In this talk I will give an overview on text dependent speaker recognition including Bayesian and deep-learning based approaches. In the Bayesian part I will describe methods tuned to handling large amounts of training data (joint-factor analysis, i- vectors) and methods tuned to modeling robustly very small amounts of training data. I will also talk about spoofing and countermeasures. The talk is based on: H. Aronowitz, "Inter Dataset Variability Modeling for Speaker Recognition", in Proc. ICASSP, 2017.
H. Aronowitz, "Speaker Recognition using Common Passphrases in RedDots", in
Proc. ICASSP, 2017.
A. Aides, H. Aronowitz, "Text-Dependent Audiovisual Synchrony Detection for Spoofing Detection in Mobile Person Recognition", in Proc. Interspeech, 2016.
H. Aronowitz, "Speaker Recognition using Matched Filters", in Proc. ICASSP, 2016. O.Plchot, L. Burget, H. Aronowitz, P. Majetka, "Audio Enhancing with DNN Autoencoders for Speaker Recognition", in Proc.

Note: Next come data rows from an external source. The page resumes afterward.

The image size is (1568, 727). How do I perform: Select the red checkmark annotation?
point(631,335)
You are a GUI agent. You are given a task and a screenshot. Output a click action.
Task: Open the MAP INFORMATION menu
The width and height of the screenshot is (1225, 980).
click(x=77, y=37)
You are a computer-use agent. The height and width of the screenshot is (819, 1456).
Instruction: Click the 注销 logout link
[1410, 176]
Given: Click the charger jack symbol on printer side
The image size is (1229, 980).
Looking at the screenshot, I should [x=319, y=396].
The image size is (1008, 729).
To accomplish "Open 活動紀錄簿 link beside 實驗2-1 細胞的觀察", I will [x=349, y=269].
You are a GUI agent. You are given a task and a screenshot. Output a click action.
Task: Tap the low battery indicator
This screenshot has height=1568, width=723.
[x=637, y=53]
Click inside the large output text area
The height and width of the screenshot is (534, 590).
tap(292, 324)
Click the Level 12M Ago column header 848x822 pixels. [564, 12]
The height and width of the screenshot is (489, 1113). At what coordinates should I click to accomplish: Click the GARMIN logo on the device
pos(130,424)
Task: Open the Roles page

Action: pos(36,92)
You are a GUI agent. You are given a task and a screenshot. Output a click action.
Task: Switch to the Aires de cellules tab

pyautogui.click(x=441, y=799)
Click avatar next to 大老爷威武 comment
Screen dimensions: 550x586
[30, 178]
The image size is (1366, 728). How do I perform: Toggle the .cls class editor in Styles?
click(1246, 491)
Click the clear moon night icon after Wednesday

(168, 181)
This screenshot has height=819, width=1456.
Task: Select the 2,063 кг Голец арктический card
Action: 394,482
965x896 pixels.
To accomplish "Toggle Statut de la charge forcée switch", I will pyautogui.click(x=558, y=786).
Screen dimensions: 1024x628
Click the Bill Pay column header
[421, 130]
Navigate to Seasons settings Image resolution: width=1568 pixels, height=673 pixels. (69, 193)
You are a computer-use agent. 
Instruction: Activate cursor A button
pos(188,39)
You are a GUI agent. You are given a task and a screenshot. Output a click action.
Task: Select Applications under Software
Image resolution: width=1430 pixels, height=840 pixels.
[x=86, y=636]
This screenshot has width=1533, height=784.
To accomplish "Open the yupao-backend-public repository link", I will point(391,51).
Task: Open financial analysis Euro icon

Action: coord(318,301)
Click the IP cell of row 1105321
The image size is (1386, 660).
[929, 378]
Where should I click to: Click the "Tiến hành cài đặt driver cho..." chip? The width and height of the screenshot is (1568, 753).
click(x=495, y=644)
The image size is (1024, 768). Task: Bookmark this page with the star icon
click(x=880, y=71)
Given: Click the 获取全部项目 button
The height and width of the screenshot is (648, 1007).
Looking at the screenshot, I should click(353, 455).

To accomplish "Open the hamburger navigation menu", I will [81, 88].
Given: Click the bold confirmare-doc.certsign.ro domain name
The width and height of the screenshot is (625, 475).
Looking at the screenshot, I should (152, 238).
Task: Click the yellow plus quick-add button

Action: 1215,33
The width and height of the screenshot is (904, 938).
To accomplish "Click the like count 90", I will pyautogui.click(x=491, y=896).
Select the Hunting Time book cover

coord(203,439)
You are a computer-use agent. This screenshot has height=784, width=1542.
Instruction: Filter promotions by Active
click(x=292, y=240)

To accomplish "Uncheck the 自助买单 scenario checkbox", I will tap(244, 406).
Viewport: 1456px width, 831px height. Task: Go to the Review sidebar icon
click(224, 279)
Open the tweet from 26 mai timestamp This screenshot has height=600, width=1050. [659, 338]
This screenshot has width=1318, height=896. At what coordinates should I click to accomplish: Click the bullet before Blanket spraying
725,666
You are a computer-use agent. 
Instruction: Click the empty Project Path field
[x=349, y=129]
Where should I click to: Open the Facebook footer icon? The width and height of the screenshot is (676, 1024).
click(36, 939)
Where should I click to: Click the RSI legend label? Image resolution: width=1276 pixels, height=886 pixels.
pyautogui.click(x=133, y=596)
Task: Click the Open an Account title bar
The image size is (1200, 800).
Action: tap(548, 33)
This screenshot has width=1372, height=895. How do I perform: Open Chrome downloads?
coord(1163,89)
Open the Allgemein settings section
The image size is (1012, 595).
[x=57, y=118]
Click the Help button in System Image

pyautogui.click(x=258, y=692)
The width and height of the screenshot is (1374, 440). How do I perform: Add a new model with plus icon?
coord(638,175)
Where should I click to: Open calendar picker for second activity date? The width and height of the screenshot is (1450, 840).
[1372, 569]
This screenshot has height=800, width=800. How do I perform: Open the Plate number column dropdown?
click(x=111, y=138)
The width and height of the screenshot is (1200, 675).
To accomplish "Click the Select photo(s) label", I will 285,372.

ICASSP, 2016.
H. Aronowitz, "Exploiting Supervector Structure for Speaker Recognition Trained on a Small Development Set", in Interspeech, 2015.
H. Aronowitz, "Score Stabilization for Speaker Recognition Trained on a Small Development Set", in Interspeech, 2015.
Dr. Hagai Aronowitz received the B.Sc. degree in Computer Science, Mathematics and Physics from the Hebrew University, Jerusalem, Israel in 1994, and the M.Sc. degree, Summa Cum Laude and Ph.D. degree, both in Computer Science from Bar-Ilan University, Ramat-Gan, Israel, in 2000 and 2006 respectively. In 2006-2007 he has been a postdoctoral fellow in the advanced LVCSR group in IBM T. J. Watson Research Center, Yorktown Heights, NY. He currently is working at IBM Haifa Research Lab, leading the multi-modal biometrics research team. His research interests include speaker identification, speaker diarization, face identification, audiovisual processing, and spoken language identification. Dr. Aronowitz is an author of 50 peer reviewed publications in major conferences and journals.